# EXERCISE DETAILS
Begin with the line below holding "Where should I click to: Click" and go on through the line holding "Screen dimensions: 863x540", duplicating each line exactly and leaving out pictures.
SUPPLIED RECORDS Block Start
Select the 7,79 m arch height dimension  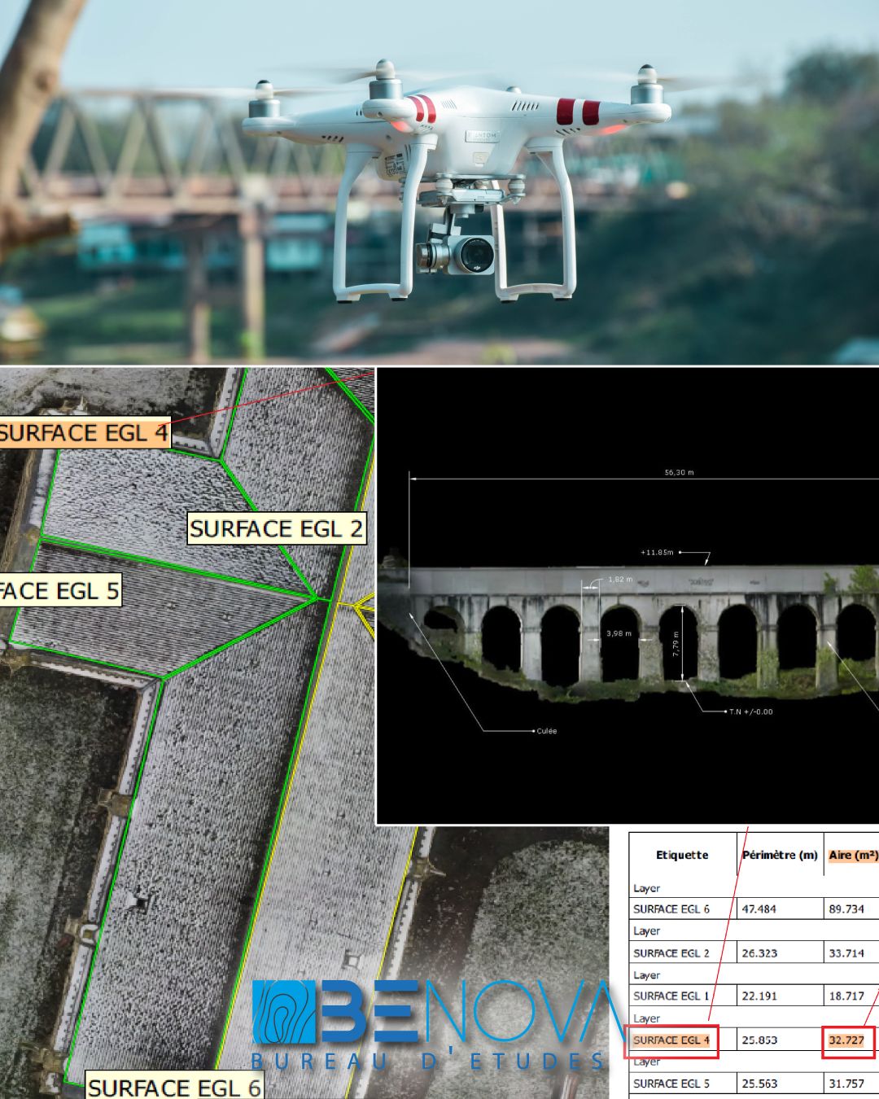coord(676,646)
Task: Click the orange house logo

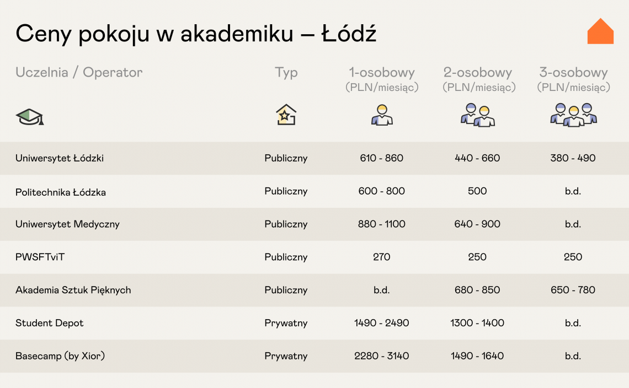Action: 600,32
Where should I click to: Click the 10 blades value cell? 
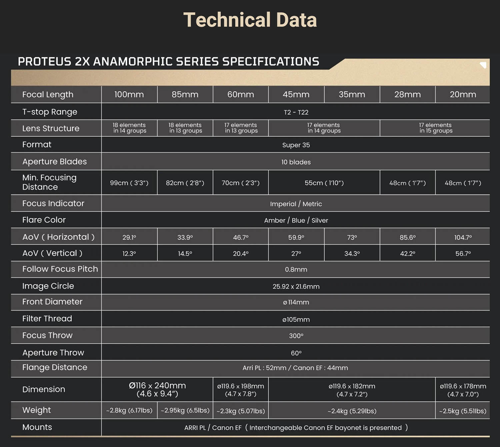click(296, 162)

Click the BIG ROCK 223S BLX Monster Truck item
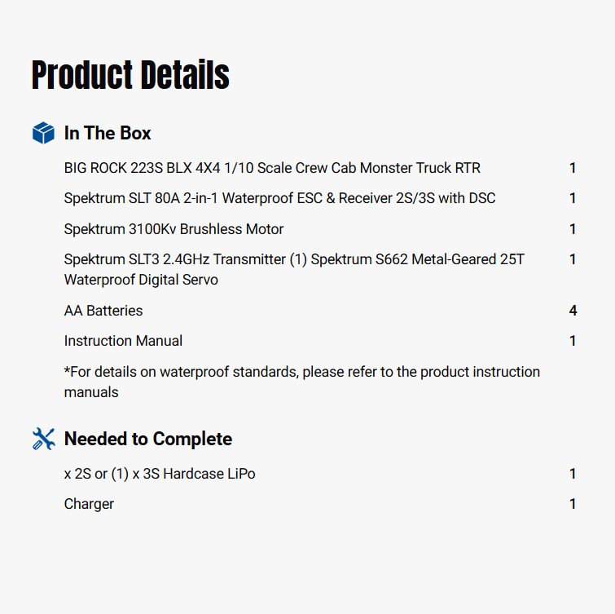click(x=272, y=168)
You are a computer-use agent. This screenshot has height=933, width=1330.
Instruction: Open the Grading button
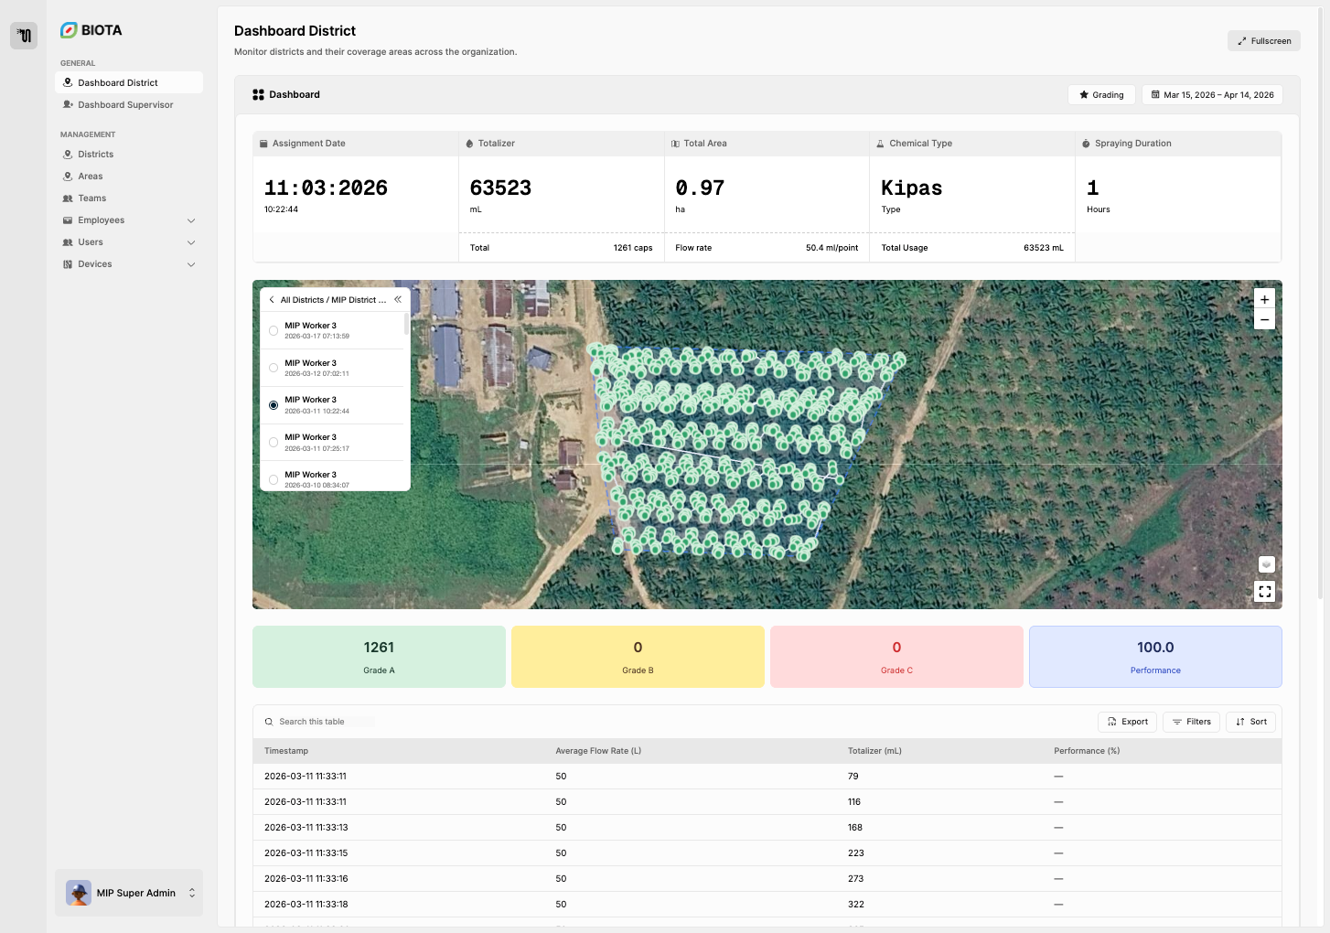click(1101, 95)
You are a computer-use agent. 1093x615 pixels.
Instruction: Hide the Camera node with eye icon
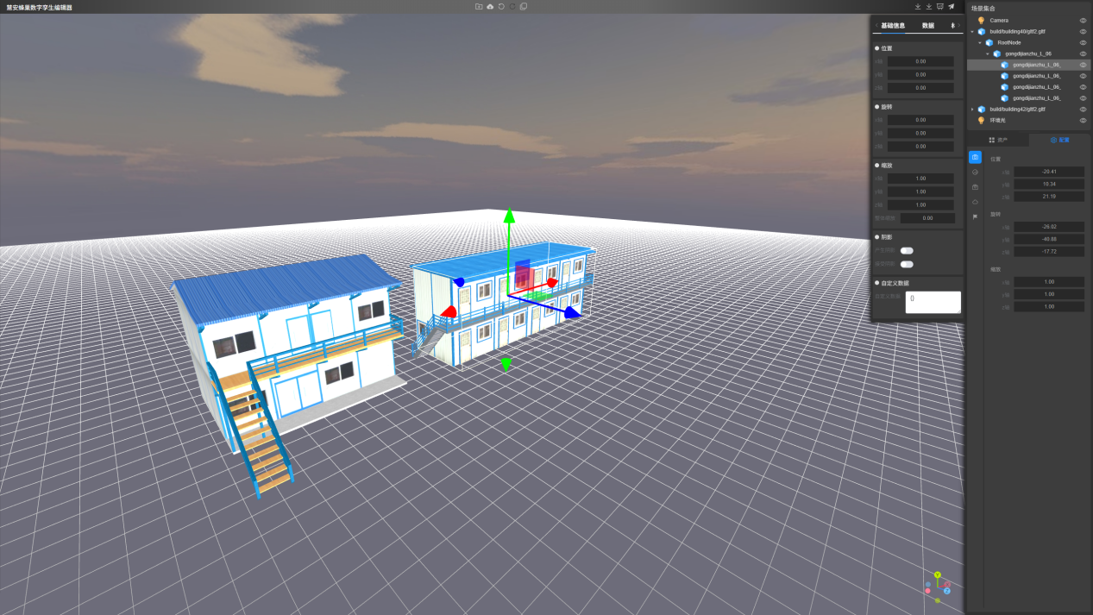click(x=1084, y=20)
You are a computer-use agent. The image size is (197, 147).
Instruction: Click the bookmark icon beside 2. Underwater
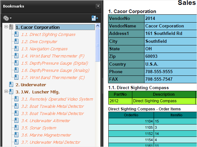point(11,84)
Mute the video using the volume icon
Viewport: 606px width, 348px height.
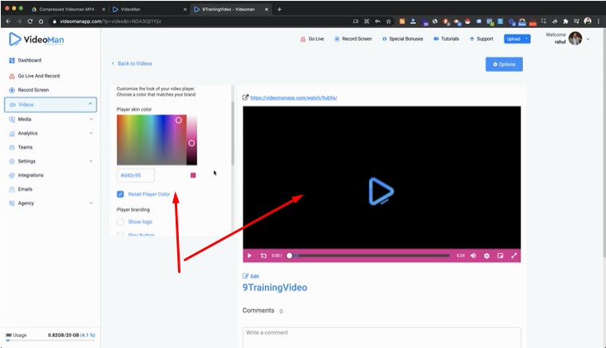pos(473,255)
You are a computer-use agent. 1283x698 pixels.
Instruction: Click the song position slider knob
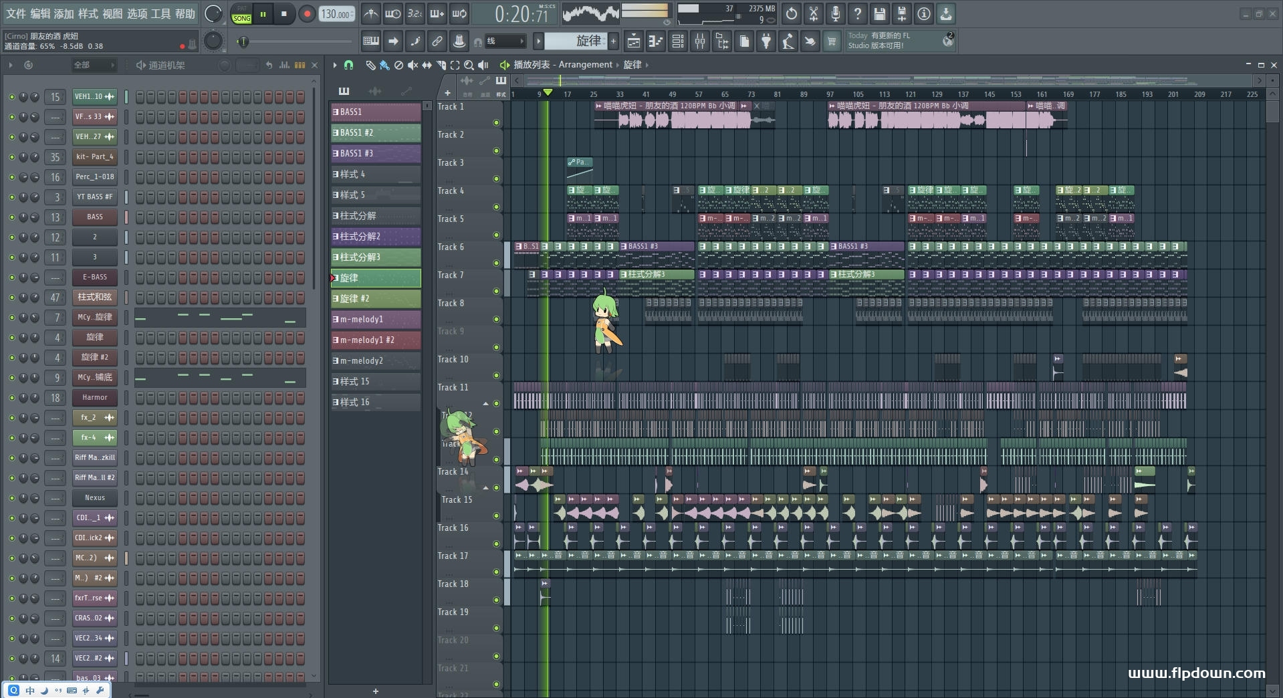(x=243, y=42)
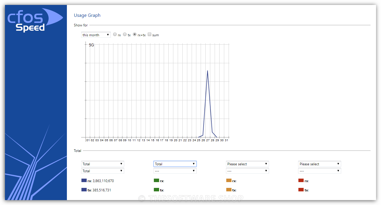Expand the '---' dropdown under second Total

(x=175, y=171)
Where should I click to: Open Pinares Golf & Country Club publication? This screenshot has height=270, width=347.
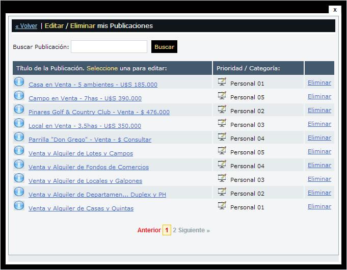(99, 112)
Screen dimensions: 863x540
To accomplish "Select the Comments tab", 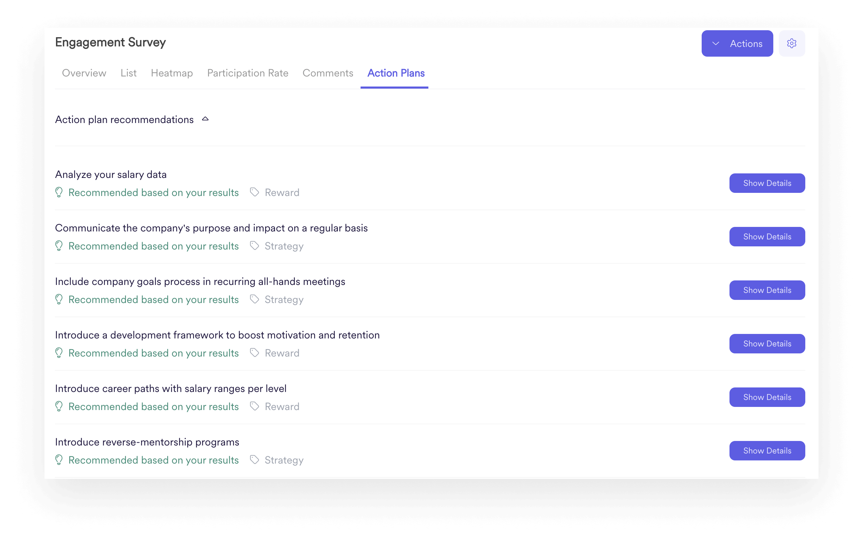I will click(x=327, y=73).
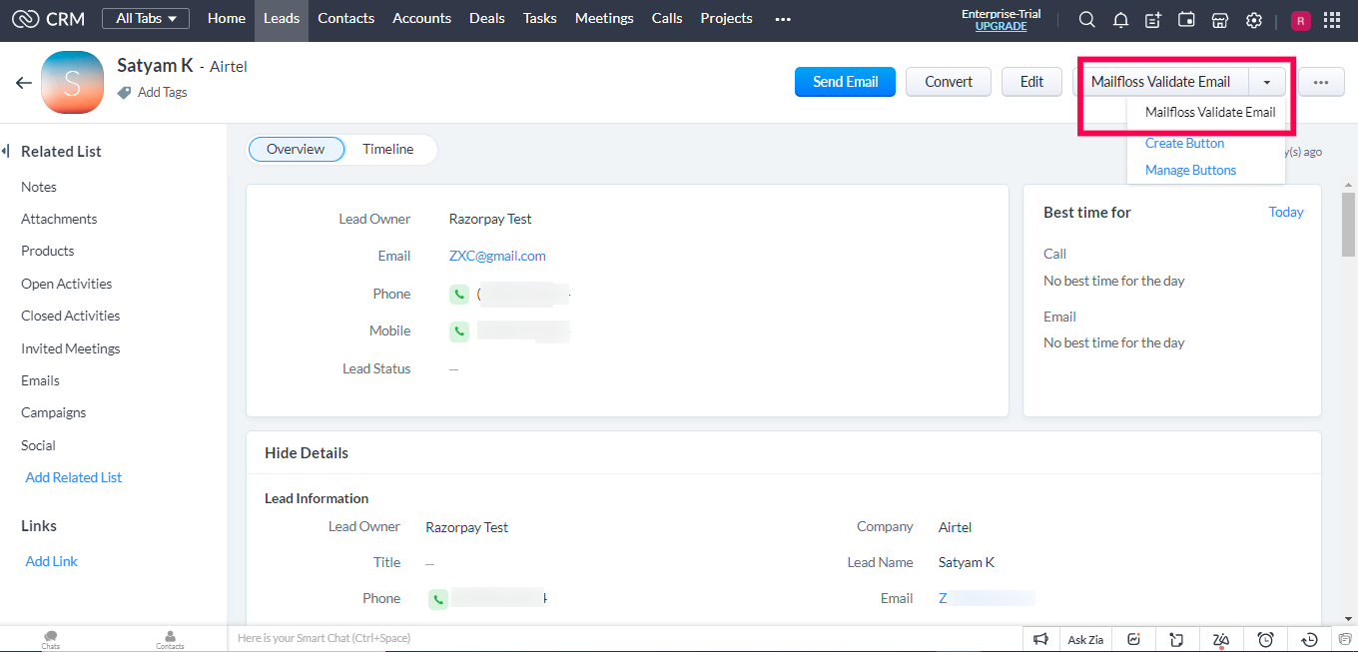
Task: Click the Add Related List link
Action: [x=74, y=477]
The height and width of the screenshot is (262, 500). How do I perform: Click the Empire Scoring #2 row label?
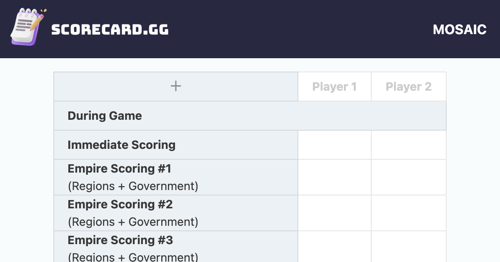tap(120, 205)
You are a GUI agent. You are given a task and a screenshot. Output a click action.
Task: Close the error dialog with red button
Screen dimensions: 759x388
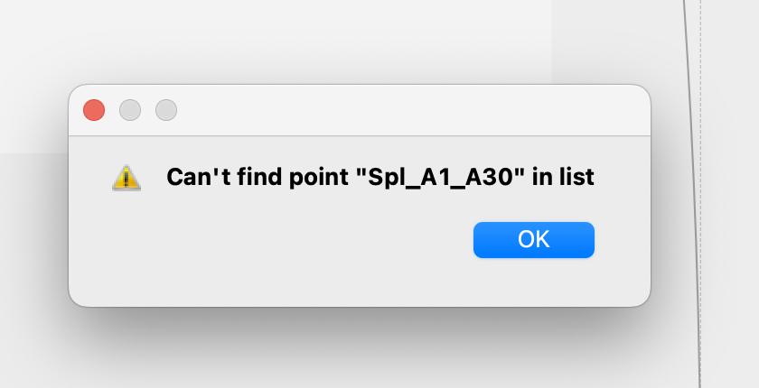pyautogui.click(x=94, y=110)
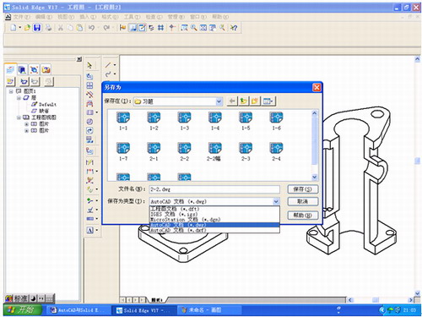Collapse the 工程图视图 tree node
This screenshot has width=422, height=317.
tap(19, 118)
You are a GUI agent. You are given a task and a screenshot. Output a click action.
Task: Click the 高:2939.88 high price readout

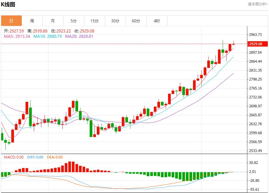tap(37, 31)
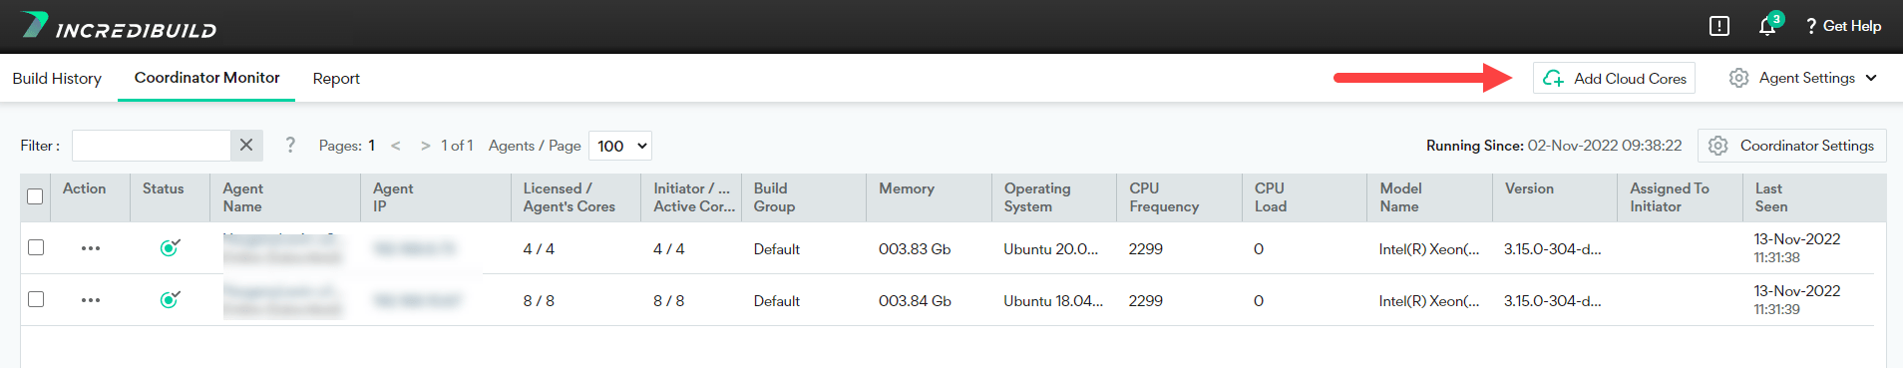This screenshot has height=368, width=1903.
Task: Check the first agent row checkbox
Action: pos(36,247)
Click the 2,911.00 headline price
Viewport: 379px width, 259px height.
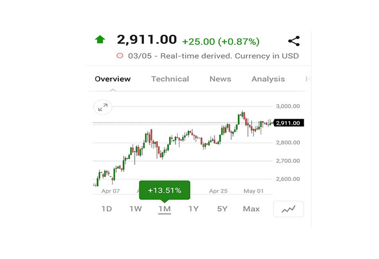point(147,39)
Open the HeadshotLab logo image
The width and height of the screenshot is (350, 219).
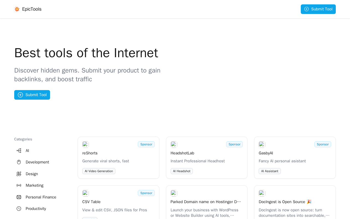click(174, 144)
SUPPLIED RECORDS Block End
# RESULT OF THE TASK
Where should I click to: Click the 10 blades value cell? 
click(296, 162)

Click the BIG ROCK 223S BLX Monster Truck item
click(x=272, y=168)
You are a computer-use agent. This screenshot has height=933, width=1330.
Instruction: Open the Grading button
click(1101, 95)
You are a computer-use agent. 1093x615 pixels.
Instruction: Hide the Camera node with eye icon
click(x=1084, y=20)
You are a computer-use agent. The image size is (197, 147).
Instruction: Click the bookmark icon beside 2. Underwater
point(11,84)
Mute the video using the volume icon
Viewport: 606px width, 348px height.
pos(473,255)
You are a computer-use agent. 1283x698 pixels.
Instruction: Click the song position slider knob
(x=243, y=42)
Expand the '---' dropdown under second Total

(x=175, y=171)
Where should I click to: Open Pinares Golf & Country Club publication? This screenshot has height=270, width=347.
(99, 112)
Screen dimensions: 863x540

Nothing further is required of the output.